Can you recast all the items below as a numbered list, with every line kept and the blank lines dropped?

PROVIDED ENTRIES -
++++++

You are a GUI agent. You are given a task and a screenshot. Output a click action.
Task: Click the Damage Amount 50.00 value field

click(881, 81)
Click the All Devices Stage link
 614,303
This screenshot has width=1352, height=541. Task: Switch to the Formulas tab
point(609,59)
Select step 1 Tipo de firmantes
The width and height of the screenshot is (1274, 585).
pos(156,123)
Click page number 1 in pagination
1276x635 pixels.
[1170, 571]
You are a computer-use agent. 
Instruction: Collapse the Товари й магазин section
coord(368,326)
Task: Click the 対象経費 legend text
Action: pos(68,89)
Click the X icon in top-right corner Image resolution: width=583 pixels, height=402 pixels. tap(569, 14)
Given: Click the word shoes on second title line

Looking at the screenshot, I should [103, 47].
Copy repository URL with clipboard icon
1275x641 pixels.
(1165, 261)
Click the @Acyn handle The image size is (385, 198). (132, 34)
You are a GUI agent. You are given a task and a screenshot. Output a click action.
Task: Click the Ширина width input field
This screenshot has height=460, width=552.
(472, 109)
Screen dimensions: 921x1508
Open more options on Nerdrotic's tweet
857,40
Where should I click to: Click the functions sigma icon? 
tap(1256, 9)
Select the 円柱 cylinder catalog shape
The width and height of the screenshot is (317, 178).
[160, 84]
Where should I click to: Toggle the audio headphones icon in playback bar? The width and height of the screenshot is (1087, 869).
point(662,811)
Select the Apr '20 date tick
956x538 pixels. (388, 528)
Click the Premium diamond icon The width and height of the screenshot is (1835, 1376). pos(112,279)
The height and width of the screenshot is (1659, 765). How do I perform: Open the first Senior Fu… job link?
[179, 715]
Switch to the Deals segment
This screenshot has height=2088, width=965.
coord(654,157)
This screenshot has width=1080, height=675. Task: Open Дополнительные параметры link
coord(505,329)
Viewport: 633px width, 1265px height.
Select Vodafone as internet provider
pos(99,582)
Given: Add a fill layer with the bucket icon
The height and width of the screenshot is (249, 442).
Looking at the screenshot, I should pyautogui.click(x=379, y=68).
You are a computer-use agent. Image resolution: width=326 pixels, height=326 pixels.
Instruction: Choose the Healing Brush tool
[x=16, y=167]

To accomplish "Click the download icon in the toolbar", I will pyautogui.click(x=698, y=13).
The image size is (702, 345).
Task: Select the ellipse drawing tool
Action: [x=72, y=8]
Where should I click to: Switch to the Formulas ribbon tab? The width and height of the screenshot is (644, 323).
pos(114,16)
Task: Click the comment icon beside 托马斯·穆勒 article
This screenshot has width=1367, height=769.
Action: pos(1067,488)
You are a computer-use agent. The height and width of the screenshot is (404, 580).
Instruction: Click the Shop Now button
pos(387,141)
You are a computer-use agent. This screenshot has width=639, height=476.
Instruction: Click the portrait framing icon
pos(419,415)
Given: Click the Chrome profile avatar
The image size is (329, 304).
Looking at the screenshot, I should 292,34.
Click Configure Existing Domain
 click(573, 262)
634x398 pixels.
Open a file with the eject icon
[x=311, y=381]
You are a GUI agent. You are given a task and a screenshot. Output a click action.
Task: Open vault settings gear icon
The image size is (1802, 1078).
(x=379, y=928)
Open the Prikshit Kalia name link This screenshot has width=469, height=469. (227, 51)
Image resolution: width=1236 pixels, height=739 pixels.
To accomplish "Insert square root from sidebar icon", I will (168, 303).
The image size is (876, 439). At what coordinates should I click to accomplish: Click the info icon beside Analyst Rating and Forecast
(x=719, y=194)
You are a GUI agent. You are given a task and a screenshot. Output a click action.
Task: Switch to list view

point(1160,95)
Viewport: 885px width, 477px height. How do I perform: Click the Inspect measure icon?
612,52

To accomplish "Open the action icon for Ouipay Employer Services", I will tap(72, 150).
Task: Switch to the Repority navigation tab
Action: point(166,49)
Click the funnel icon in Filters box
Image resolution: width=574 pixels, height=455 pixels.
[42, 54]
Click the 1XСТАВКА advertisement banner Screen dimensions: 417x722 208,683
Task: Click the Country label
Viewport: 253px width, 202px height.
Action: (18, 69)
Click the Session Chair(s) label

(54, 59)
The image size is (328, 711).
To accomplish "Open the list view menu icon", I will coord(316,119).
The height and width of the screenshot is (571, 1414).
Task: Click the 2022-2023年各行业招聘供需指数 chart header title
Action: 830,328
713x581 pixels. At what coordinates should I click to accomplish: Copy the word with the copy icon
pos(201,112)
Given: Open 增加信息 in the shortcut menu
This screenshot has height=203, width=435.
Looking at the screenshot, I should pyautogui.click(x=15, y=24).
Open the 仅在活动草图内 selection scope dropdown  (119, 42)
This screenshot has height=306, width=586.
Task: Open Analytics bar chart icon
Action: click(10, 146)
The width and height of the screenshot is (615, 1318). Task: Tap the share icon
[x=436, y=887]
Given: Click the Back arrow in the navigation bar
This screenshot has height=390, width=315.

++++++

TASK RESPONSE -
1. You are a GUI agent. You are given a task and a screenshot. Output a click action.
2. Task: Click the Damage Amount 50.00 value field
3. click(881, 81)
4. Click the All Devices Stage link
5.  614,303
6. This screenshot has width=1352, height=541. Task: Switch to the Formulas tab
7. point(609,59)
8. Select step 1 Tipo de firmantes
9. The width and height of the screenshot is (1274, 585).
10. pos(156,123)
11. Click page number 1 in pagination
12. 1276x635 pixels.
13. [1170, 571]
14. You are a computer-use agent. 
15. Instruction: Collapse the Товари й магазин section
16. coord(368,326)
17. Task: Click the 対象経費 legend text
18. Action: pos(68,89)
19. Click the X icon in top-right corner Image resolution: width=583 pixels, height=402 pixels. tap(569, 14)
20. Given: Click the word shoes on second title line
21. Looking at the screenshot, I should [103, 47].
22. Copy repository URL with clipboard icon
23. 1275x641 pixels.
24. (1165, 261)
25. Click the @Acyn handle The image size is (385, 198). (132, 34)
26. You are a GUI agent. You are given a task and a screenshot. Output a click action.
27. Task: Click the Ширина width input field
28. This screenshot has height=460, width=552.
29. (472, 109)
30. Screen dimensions: 921x1508
31. Open more options on Nerdrotic's tweet
32. 857,40
33. Where should I click to: Click the functions sigma icon? 
34. tap(1256, 9)
35. Select the 円柱 cylinder catalog shape
36. The width and height of the screenshot is (317, 178).
37. [160, 84]
38. Where should I click to: Toggle the audio headphones icon in playback bar? The width and height of the screenshot is (1087, 869).
39. point(662,811)
40. Select the Apr '20 date tick
41. 956x538 pixels. (388, 528)
42. Click the Premium diamond icon The width and height of the screenshot is (1835, 1376). pos(112,279)
43. The height and width of the screenshot is (1659, 765). How do I perform: Open the first Senior Fu… job link?
44. [179, 715]
45. Switch to the Deals segment
46. This screenshot has height=2088, width=965.
47. coord(654,157)
48. This screenshot has width=1080, height=675. Task: Open Дополнительные параметры link
49. coord(505,329)
50. Viewport: 633px width, 1265px height.
51. Select Vodafone as internet provider
52. pos(99,582)
53. Given: Add a fill layer with the bucket icon
54. The height and width of the screenshot is (249, 442).
55. Looking at the screenshot, I should pyautogui.click(x=379, y=68).
56. You are a computer-use agent. Image resolution: width=326 pixels, height=326 pixels.
57. Instruction: Choose the Healing Brush tool
58. [x=16, y=167]
59. To accomplish "Click the download icon in the toolbar", I will pyautogui.click(x=698, y=13).
60. The image size is (702, 345).
61. Task: Select the ellipse drawing tool
62. Action: [x=72, y=8]
63. Where should I click to: Switch to the Formulas ribbon tab? The width and height of the screenshot is (644, 323).
64. pos(114,16)
65. Task: Click the comment icon beside 托马斯·穆勒 article
66. This screenshot has width=1367, height=769.
67. Action: pos(1067,488)
68. You are a computer-use agent. The height and width of the screenshot is (404, 580).
69. Instruction: Click the Shop Now button
70. pos(387,141)
71. You are a computer-use agent. This screenshot has width=639, height=476.
72. Instruction: Click the portrait framing icon
73. pos(419,415)
74. Given: Click the Chrome profile avatar
75. The image size is (329, 304).
76. Looking at the screenshot, I should 292,34.
77. Click Configure Existing Domain
78.  click(573, 262)
79. 634x398 pixels.
80. Open a file with the eject icon
81. [x=311, y=381]
82. You are a GUI agent. You are given a task and a screenshot. Output a click action.
83. Task: Open vault settings gear icon
84. The image size is (1802, 1078).
85. (x=379, y=928)
86. Open the Prikshit Kalia name link This screenshot has width=469, height=469. (227, 51)
87. Image resolution: width=1236 pixels, height=739 pixels.
88. To accomplish "Insert square root from sidebar icon", I will (168, 303).
89. The image size is (876, 439). At what coordinates should I click to accomplish: Click the info icon beside Analyst Rating and Forecast
90. (x=719, y=194)
91. You are a GUI agent. You are given a task and a screenshot. Output a click action.
92. Task: Switch to list view
93. point(1160,95)
94. Viewport: 885px width, 477px height. How do I perform: Click the Inspect measure icon?
95. 612,52
96. To accomplish "Open the action icon for Ouipay Employer Services", I will tap(72, 150).
97. Task: Switch to the Repority navigation tab
98. Action: point(166,49)
99. Click the funnel icon in Filters box
100. Image resolution: width=574 pixels, height=455 pixels.
101. [42, 54]
102. Click the 1XСТАВКА advertisement banner Screen dimensions: 417x722 208,683
103. Task: Click the Country label
104. Viewport: 253px width, 202px height.
105. Action: (18, 69)
106. Click the Session Chair(s) label
107. (54, 59)
108. The image size is (328, 711).
109. To accomplish "Open the list view menu icon", I will coord(316,119).
110. The height and width of the screenshot is (571, 1414).
111. Task: Click the 2022-2023年各行业招聘供需指数 chart header title
112. Action: 830,328
113. 713x581 pixels. At what coordinates should I click to accomplish: Copy the word with the copy icon
114. pos(201,112)
115. Given: Open 增加信息 in the shortcut menu
116. This screenshot has height=203, width=435.
117. Looking at the screenshot, I should pyautogui.click(x=15, y=24).
118. Open the 仅在活动草图内 selection scope dropdown  (119, 42)
119. This screenshot has height=306, width=586.
120. Task: Open Analytics bar chart icon
121. Action: click(10, 146)
122. The width and height of the screenshot is (615, 1318). Task: Tap the share icon
123. [x=436, y=887]
124. Given: Click the Back arrow in the navigation bar
125. This screenshot has height=390, width=315.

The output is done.